In 1968, HM Queen Elizabeth II awarded John Anthony Moore the honour of Officer of the Order of The British Empire (OBE). Apparently, this entitles one’s offspring to marry in Westminster Abbey, an opportunity yet to be availed by any of the Moore children!
After retiring from sport, Tony immersed himself fully in community activities. He was one of Fiji’s earliest locally born Rotarians (the original Suva club), reaching ‘Senior Active’ status upon retirement. His voluntary contribution to sports administration was enormous and spanned several years. Tony held high office at various times (and on numerous occasions) in the following organisations:
- Fiji Amateur Athletics Association (now Athletics Fiji)
- Fiji Rugby Union (over 30 consecutive years on the Board, and given Life Membership)
- Fiji Amateur Sports Association (known these days as Fiji Association of Sports And National Olympic Committee, or ‘FASANOC’)
Tony was Athletics Manager of Fiji’s first South Pacific Games team in Suva in 1963. He was Team Manager of Fiji’s one-man 1968 Olympic Games team to Mexico City, where javelin thrower the late Rev Viliame Liga competed. In 1974, he was again Athletics Manager, this time at the Christchurch Commonwealth Games.
Tony also served on numerous committees, task forces, working groups and boards of government and associated statutory authorities. He found it hard to say ‘no’, as in his eyes, all such bodies were important to his beloved Fiji. The author recalls the night when an escaped prisoner took refuge in the family home, seeking protection from the law on the grounds that Tony was a Justice of The Peace. Calm heads and quiet talking resolved a somewhat tense and potentially dangerous situation!
Singling out just two of these groups, Tony’s terms as Chairman of The Prisons Board and his resultant ex officio role as one of three members of the Committee of Appeal for the Prerogative of Mercy (with the onerous task of reviewing individual appeals against the death penalty) were amongst his most challenging and soul-searching appointments.
Tony and his wife Vernie (nee Iverna Namoli Thomas) retired in late 1974, at which time they emigrated to Auckland. They enjoyed their final years living in Vauxhall Rd, Devonport, overlooking Auckland Harbour.
FASANOC Recognises Tony Moore
Fiji Association of Sports and National Olympic Committee (FASANOC) posthumously awarded the Fiji Olympic Order to John Anthony Moore on November 14, 2015 at the 2015 Fiji Sports Hall of Fame and Olympic Order Induction Dinner at Grand Pacific Hotel, Suva. Tony Moore junior, a Hall of Fame Inductee in 2009, was present to accept his father’s award.

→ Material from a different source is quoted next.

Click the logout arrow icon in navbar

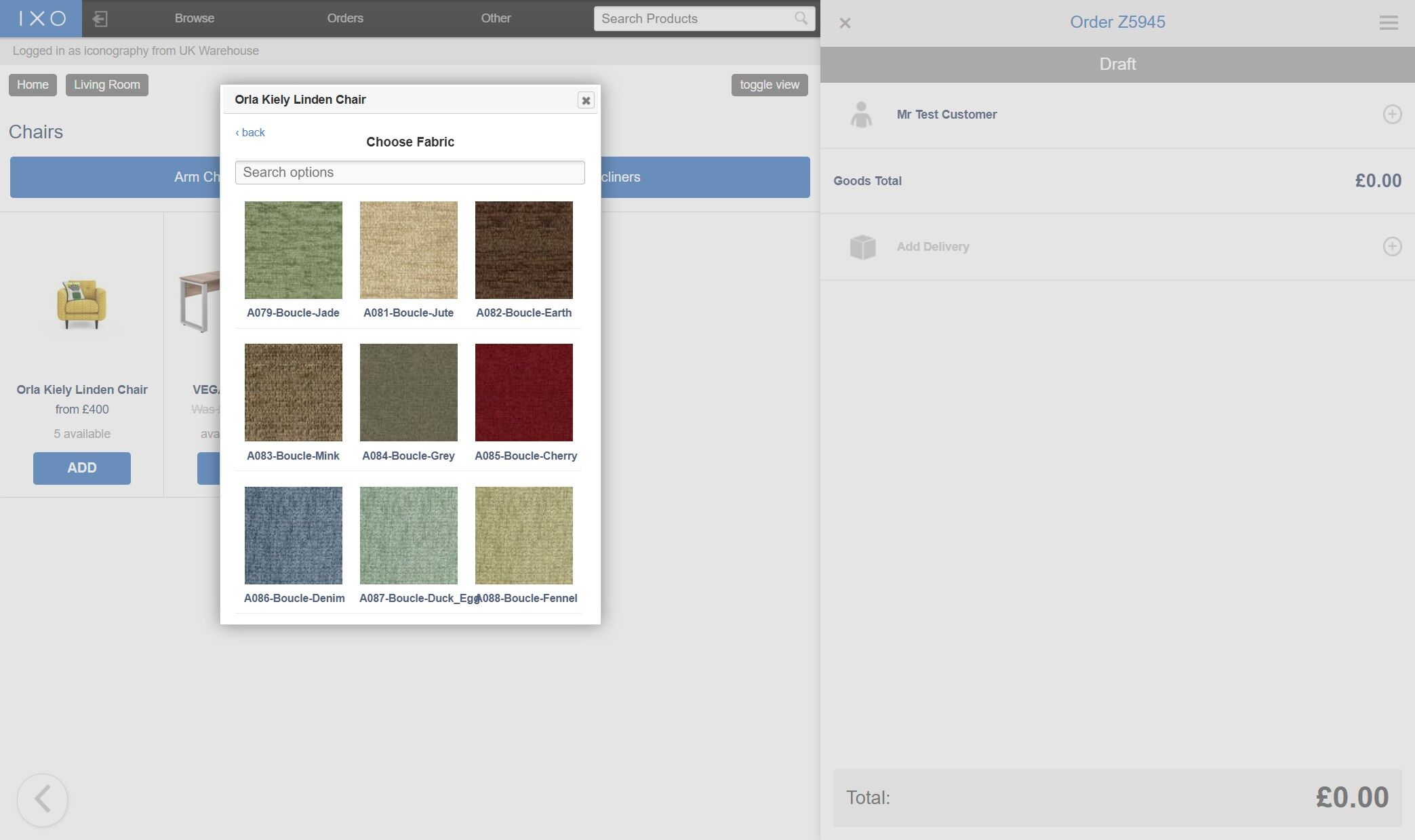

Tony was highly respected and admired for the tireless work he contributed towards the betterment of sport in Fiji. Despite also serving concurrently on about 15 parliamentary and government boards, he always found the time to perform work for sport, which he loved with great passion.
He was made a life member of the Fiji Rugby Union in the 1960’s in recognition of his service to the organisation for 32 consecutive years on the executive board that included a term as President. He was instrumental in overseeing the FRU’s transition from pre-colonial competition structure to the far more inclusive model that has evolved in what it is today. He served for several years on the Committee and as President of the Imperials Rugby Club.
Throughout the 1960’s and 70’s he was a committee member and former secretary of FASA that is now FASANOC. He actively contributed to working groups within the committee where his advice was often sought and highly respected.
Tony Moore, a great grandson of Edward John Eyre, died on 15 March 1994. He truly was ‘a great son of Fiji’. Vernie died just 16 months later. They are survived by daughter Gela (Saint) and son Tony Junior, along with son-in-law Roger, daughter-in-law Rhonda, and grandchildren Nathan, Anthony and Jordan.
Entry By: John Anthony Eyre ‘Tony Junior’ Moore (only son of JA Moore), Jervis Bay, New South Wales, Australia. Fiji representative at the South Pacific Games, the Commonwealth Games and the Olympic Games, 1976 Montreal Olympic Games. Inductee 2009 – Fiji Sports Hall of Fame.